Thèse de doctorat
Résumé : L’H2O2, produit en grande quantité dans la thyroïde, est depuis longtemps suspecté de jouer un rôle dans la pathogenèse des nodules et des cancers thyroïdiens. En effet, dans une situation pathologique où la production d'H2O2 serait excessive ou lors d’un défaut de protection par les enzymes de détoxification, l’H2O2 pourrait devenir toxique. In vitro, des quantités modérées d’H2O2 sont capables de provoquer des dégâts à l'ADN similaires à ceux induits par une irradiation de 1 Gy et peuvent même provoquer des réarrangements RET/PTC trouvés dans la plupart des carcinomes papillaires de la thyroïde.

La première partie de ce travail visait à mieux comprendre les mécanismes de protections qui pourraient être impliqués dans la défense contre les effets néfastes de l’H2O2 ainsi que le rôle de l’H2O2 dans la cancérogenèse thyroïdienne.
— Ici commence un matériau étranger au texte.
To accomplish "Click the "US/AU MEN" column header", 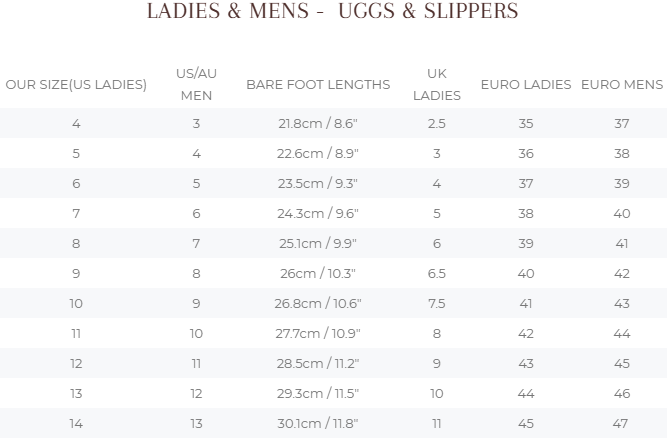I will point(196,85).
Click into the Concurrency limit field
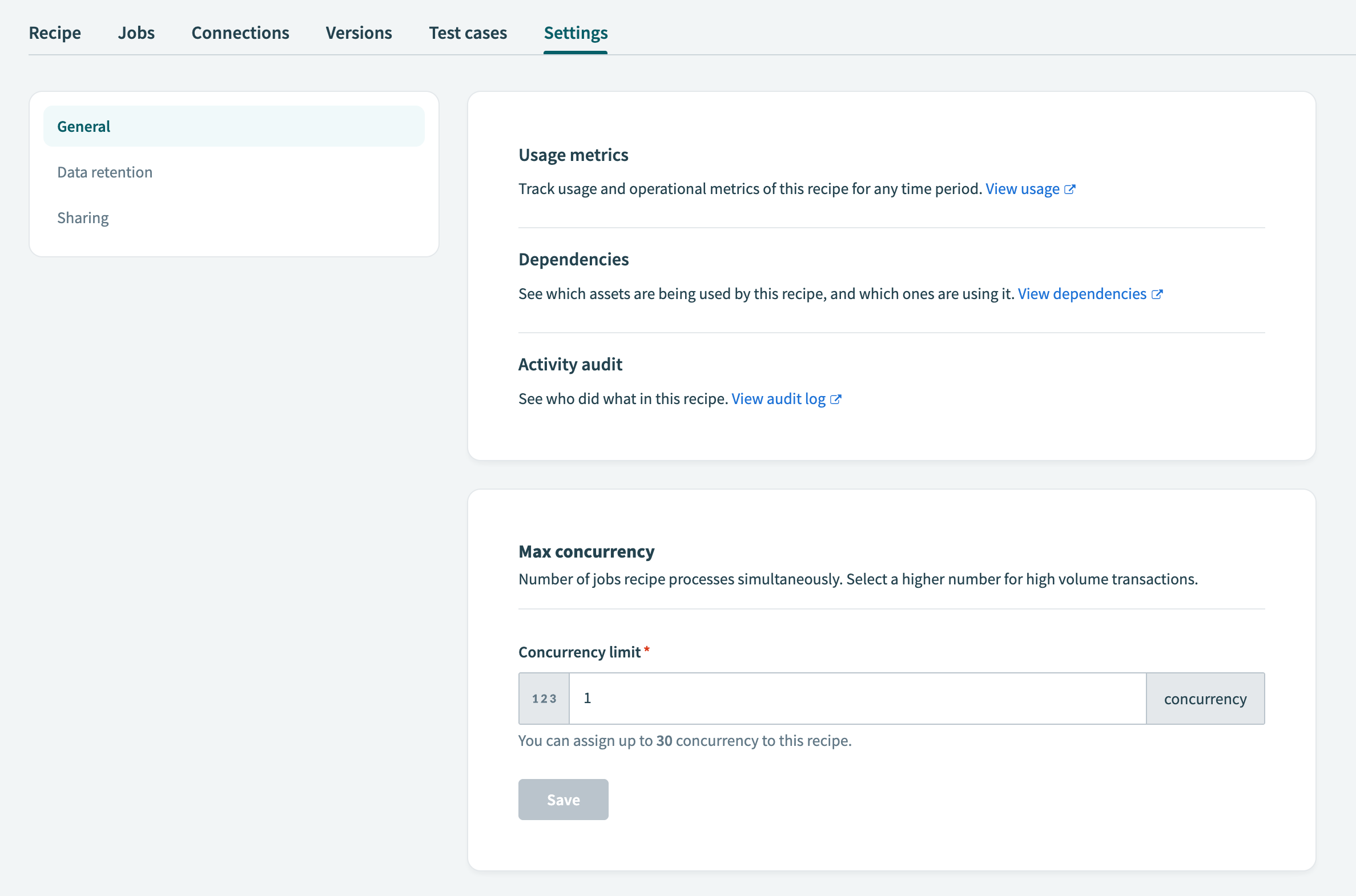Screen dimensions: 1356x896 tap(857, 699)
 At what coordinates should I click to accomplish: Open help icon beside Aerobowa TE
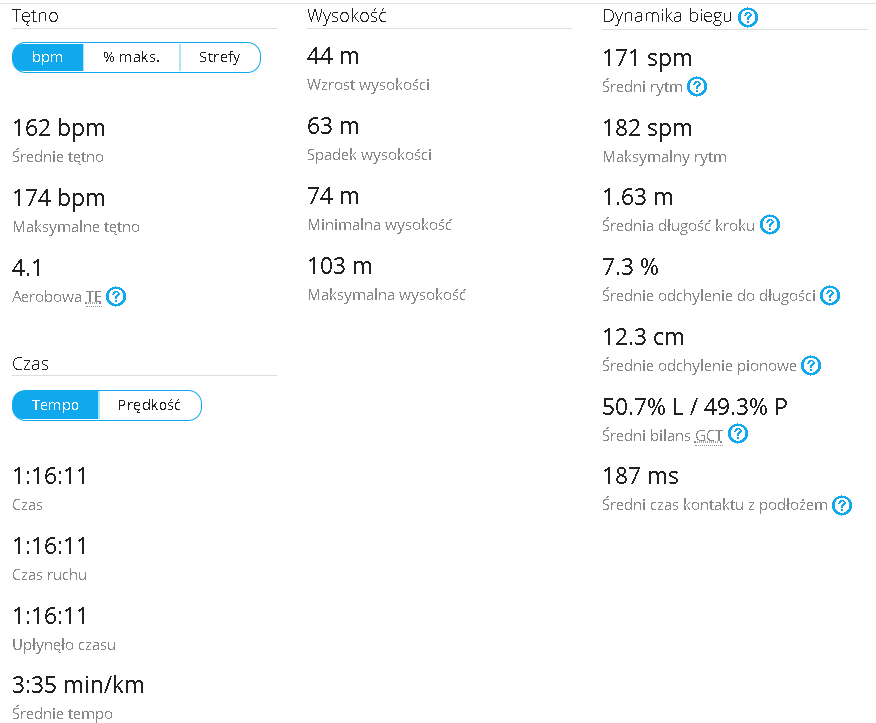116,296
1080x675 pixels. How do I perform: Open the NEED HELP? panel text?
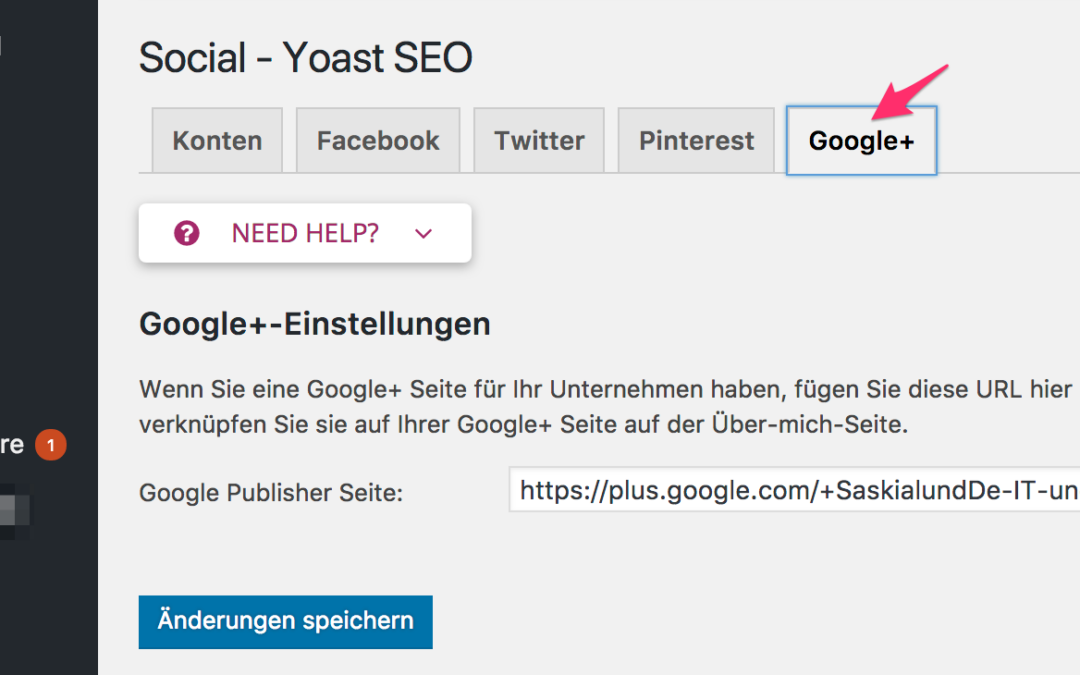[x=305, y=233]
Nous avons utilisé des cultures primaires de thyrocytes humains et nous les avons comparées à des lignées cellulaires de diverses origines ainsi qu’à des cultures primaires de lymphocytes T. Les résultats obtenus après traitement à l’H2O2 ont été comparés à ceux obtenus après irradiation, agent carcinogène connu.

Nous avons montré, grâce à une méthode fluorimétrique, que le thyrocyte était capable de dégrader de façon très efficace l’H2O2.

L’utilisation de L-buthionine-sulfoximine (BSO), un agent qui déplète la cellule en glutathion, a conduit à un abaissement du seuil d’observation des cassures de l’ADN (test des comètes) induites par l’H2O2 dans le thyrocyte ; ce qui suggère que la glutathion peroxydase (GPx) est impliquée dans la protection des thyrocytes en réponse à une agression par l’H2O2. Ceci a été confirmé par une augmentation de l'activité enzymatique de la GPx dans le thyrocyte une heure après une exposition à de l’H2O2 et pas après irradiation.

Une augmentation de l’expression de l’Hème oxygénase 1 (HMOX1) a été confirmée par RT-qPCR dans le thyrocyte après un traitement à l’H2O2. Ces résultats concordaient avec les résultats précédemment obtenus par microarray.

Les cinétiques de réparation de l'ADN ont montré que les dégâts à l'ADN étaient réparés plus lentement quand ils étaient provoqués par l’H2O2 que par l’irradiation. Les lymphocytes T sont incapables de réparer les dommages causés à l'ADN par l’H2O2.

Un pré-traitement des thyrocytes avec de l’H2O2 ralentit la réparation des dégâts à l’ADN induits par l’irradiation ce qui suggère une inhibition des enzymes de réparation en cas de stress oxydant.

La deuxième partie du travail a consisté à étudier la réaction de Fenton dans la thyroïde. En effet, un excès de fer libre a été suspecté d’être un facteur favorisant dans la génération de divers cancers dont le cancer thyroïdien. En présence d’H2O2, un excès de fer libre entraine la génération de radicaux hydroxyl, hautement réactifs (réaction de Fenton).

Nous avons mesuré les dégâts à l’ADN des thyrocytes pré-incubés avec des concentrations de FeSO4 compatibles avec la survie et traités avec l’H2O2. Une augmentation des dégâts à l’ADN et un ralentissement de leur réparation ont été observés dans les cellules. Les dégâts induits par l’irradiation n’étaient pas influencés par la présence de FeSO4.

Enfin, la troisième et dernière partie du travail a consisté à étudier les effets d’une irradiation causée par l’iode131 (I131) et de les comparer à ceux produits par une irradiation γ sur des thyrocytes humains en culture primaire ainsi que sur des lignées thyroïdiennes de rats (FRTL5 et PCCl3). L’irradiation par l’I131 produit moins de dégâts à l’ADN sur le thyrocyte, par le test des comètes, qu’une irradiation γ (Cs137) à doses irradiantes absorbées équivalentes. Un effet dose-réponse de l’irradiation par I’131 sur les lignées cellulaires (FRTL5 et PCCl3) est observé avec des activités radioactives faibles et des temps d’incubation courts.

En conclusion, le thyrocyte a développé plusieurs mécanismes de protection efficaces contre le stress oxydant, en particulier contre l’H2O2. Une augmentation du stress oxydant suite à un excès d’H2O2, de fer libre ou d’un défaut d’un des mécanismes de protection pourrait favoriser l'apparition de cancers sporadiques de la thyroïde.